Naar boven ↑

Update

Nummer 24, 2016
Uitspraken van 14-11-2016 tot 23-11-2016
Redactie: prof. mr. E.C.H.J. Lokin, mr. H.J. de Kloe, mr. E. Ayerdem, mr. R.J.H. Berghuis, mr. J.O. Bijloo, mr. S.J. van den Boogert, mr. A.D. van Dalen, mr. J. van den Dolder, mr. N. Gamliël, mr. G.P. van Hooft, mr. I.F.M. Lakwijk, mr. K.C.S. Meekes, mr. A.M.H. Nolte, mr. J.E. van Nuland, mr. W.P.IJ. Overgoor, mr. B.S. Pronk, mr. dr. S. Renssen, mr. D.R.C. Smit, mr. W.T.N. Vlasveld, mr. J.H.M. van de Wiel en mr. S. Zonneveld.
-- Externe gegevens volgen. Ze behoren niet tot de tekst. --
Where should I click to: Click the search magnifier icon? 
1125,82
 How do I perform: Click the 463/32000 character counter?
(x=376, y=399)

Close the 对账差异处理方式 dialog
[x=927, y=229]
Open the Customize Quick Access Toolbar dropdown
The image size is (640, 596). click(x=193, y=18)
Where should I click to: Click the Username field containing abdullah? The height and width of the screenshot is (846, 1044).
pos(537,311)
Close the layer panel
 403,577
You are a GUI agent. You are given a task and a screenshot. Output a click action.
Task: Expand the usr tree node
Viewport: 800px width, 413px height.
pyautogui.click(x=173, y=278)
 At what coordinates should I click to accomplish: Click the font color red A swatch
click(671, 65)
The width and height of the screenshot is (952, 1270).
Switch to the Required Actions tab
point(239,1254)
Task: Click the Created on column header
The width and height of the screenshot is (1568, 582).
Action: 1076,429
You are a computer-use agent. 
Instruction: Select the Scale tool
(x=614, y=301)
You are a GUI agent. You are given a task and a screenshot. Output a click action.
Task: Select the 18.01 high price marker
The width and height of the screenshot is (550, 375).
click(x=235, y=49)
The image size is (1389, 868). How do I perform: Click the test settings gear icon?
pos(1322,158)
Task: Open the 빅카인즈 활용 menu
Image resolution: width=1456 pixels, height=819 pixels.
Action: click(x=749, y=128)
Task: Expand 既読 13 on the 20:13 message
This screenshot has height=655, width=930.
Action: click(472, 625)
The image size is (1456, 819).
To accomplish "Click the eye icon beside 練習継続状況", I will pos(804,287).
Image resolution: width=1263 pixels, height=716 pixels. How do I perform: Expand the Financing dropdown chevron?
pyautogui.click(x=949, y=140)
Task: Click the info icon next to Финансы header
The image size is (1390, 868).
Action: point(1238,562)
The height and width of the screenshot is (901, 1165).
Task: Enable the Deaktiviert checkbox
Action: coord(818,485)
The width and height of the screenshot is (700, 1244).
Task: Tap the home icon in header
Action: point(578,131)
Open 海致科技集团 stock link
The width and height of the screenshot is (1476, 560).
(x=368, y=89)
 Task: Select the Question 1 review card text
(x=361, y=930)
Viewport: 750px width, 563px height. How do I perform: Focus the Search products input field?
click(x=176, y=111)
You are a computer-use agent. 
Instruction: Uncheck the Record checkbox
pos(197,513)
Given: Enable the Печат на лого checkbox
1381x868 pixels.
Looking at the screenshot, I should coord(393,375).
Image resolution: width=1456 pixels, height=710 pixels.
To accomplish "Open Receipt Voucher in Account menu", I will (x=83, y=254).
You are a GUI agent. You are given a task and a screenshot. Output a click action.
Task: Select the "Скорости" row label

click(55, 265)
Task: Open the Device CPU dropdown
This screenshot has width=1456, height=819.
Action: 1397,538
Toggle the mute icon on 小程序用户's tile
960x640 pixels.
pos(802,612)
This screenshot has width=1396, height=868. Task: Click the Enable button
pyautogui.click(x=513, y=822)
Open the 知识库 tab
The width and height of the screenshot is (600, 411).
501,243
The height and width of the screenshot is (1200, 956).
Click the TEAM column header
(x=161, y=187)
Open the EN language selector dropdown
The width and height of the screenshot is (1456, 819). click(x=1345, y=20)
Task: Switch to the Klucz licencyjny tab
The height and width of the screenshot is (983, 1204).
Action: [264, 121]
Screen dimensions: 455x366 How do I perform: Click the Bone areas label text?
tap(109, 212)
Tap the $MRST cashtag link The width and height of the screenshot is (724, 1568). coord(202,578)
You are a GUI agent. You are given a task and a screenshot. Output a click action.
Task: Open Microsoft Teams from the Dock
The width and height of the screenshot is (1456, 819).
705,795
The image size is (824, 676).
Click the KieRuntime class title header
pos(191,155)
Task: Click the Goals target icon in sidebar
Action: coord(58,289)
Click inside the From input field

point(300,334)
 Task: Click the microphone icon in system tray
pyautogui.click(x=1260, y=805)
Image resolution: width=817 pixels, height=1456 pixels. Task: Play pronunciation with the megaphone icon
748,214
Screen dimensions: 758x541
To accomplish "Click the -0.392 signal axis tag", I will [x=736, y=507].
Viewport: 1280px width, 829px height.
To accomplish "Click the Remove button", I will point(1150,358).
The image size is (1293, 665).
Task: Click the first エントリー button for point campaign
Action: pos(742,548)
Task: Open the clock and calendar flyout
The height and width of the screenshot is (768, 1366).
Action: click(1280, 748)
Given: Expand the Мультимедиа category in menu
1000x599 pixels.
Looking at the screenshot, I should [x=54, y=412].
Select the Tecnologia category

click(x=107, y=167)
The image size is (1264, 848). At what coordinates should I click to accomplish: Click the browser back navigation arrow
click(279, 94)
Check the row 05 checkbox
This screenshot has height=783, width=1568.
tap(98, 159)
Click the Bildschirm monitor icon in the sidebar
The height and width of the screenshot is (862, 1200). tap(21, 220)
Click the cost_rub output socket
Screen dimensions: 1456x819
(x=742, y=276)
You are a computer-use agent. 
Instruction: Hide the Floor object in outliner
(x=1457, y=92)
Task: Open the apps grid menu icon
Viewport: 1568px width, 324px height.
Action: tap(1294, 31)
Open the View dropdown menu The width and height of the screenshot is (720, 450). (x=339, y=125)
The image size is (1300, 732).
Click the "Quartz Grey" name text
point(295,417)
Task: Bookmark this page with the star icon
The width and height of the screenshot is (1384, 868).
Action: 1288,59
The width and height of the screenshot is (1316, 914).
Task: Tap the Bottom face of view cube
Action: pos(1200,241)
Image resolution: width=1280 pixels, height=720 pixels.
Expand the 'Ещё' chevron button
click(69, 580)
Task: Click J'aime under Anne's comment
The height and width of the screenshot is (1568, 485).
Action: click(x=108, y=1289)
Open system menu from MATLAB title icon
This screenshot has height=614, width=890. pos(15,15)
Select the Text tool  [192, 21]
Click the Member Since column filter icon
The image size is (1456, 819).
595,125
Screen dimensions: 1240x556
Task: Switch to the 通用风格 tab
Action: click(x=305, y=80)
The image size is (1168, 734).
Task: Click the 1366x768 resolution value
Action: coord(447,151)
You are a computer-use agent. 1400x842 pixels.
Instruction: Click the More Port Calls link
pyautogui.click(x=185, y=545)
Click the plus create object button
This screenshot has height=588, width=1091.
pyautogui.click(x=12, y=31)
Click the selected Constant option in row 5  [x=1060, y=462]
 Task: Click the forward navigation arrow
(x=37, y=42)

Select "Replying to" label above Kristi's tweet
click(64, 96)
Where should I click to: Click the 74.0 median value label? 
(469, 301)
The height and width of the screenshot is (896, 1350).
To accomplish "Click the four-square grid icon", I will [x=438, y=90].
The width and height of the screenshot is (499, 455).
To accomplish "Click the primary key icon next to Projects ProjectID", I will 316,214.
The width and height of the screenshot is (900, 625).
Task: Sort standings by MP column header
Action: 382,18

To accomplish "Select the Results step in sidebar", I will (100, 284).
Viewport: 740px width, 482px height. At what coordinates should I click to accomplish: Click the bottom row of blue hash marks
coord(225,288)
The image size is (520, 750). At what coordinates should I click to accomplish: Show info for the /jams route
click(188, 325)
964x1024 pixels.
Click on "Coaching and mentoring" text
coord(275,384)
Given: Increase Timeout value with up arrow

Voorgestelde Europese Richtlijn
Op 22 november 2016 heeft de Europese Commissie haar langverwachte voorstel voor een Richtlijn ten aanzien van de herstructurering van ondernemingen en een tweede kans voor ondernemers gepubliceerd (COM(2016) 723 final - zie onderstaande link).
Het meest verstrekkende onderdeel is dat de Richtlijn lidstaten verplicht een herstructureringsprocedure voor ondernemingen buiten faillissement in te voeren. In Nederland ligt al een voorstel voor een dergelijke procedure ter discussie, het zogenoemde dwangakkoord buiten faillissement zoals neergelegd in het voorstel voor de Wet Continuïteit Ondernemingen II (WCO II). De voorgestelde Richtlijn zal gevolgen hebben voor dat wetsvoorstel, bijvoorbeeld ten aanzien van de in de Richtlijn voorgeschreven mogelijkheid van een afkoelingsperiode (‘stay of individual enforcement actions’) die kan zien op alle soorten schuldeisers. Eveneens bevat de voorgestelde Richtlijn, anders dan het voorstel voor WCO II, een zogenoemde Absolute Priority Rule. Een dergelijke regel brengt met zich dat een rechter geen akkoord kan opleggen tegen de wil van de meerderheid van schuldeisers in een bepaalde klasse, wanneer een lagere klasse (met name aandeelhouders) nog waarde behoudt onder het plan. Kort gezegd kan een aandeelhouder slechts aandeelhouder blijven, indien de meerderheid van schuldeisers hiermee instemt.
De Richtlijn schrijft tevens voor dat lidstaten een schuldsaneringsprocedure bieden aan natuurlijke personen die ondernemers zijn, in welke procedure de ondernemer binnen (in beginsel) niet meer dan drie jaar van zijn schulden af moet kunnen komen. Nederland lijkt met de Wet Schuldsanering Natuurlijke Personen al (in grote lijnen) aan die voorschriften te voldoen. Voorts bevat de voorgestelde Richtlijn een aantal bepalingen gericht op het verbeteren van de professionaliteit van bij herstructurering betrokken rechters en curatoren.
Zie voor de voorgestelde Richtlijn: http://ec.europa.eu/information_society/newsroom/image/document/2016-48/proposal_40046.pdf.

Rechtspraak
Hierbij ontvangt u de voor u geselecteerde jurisprudentie over de periode van 14 t/m 23 november. Graag wijzen wij u in het bijzonder op de volgende drie uitspraken.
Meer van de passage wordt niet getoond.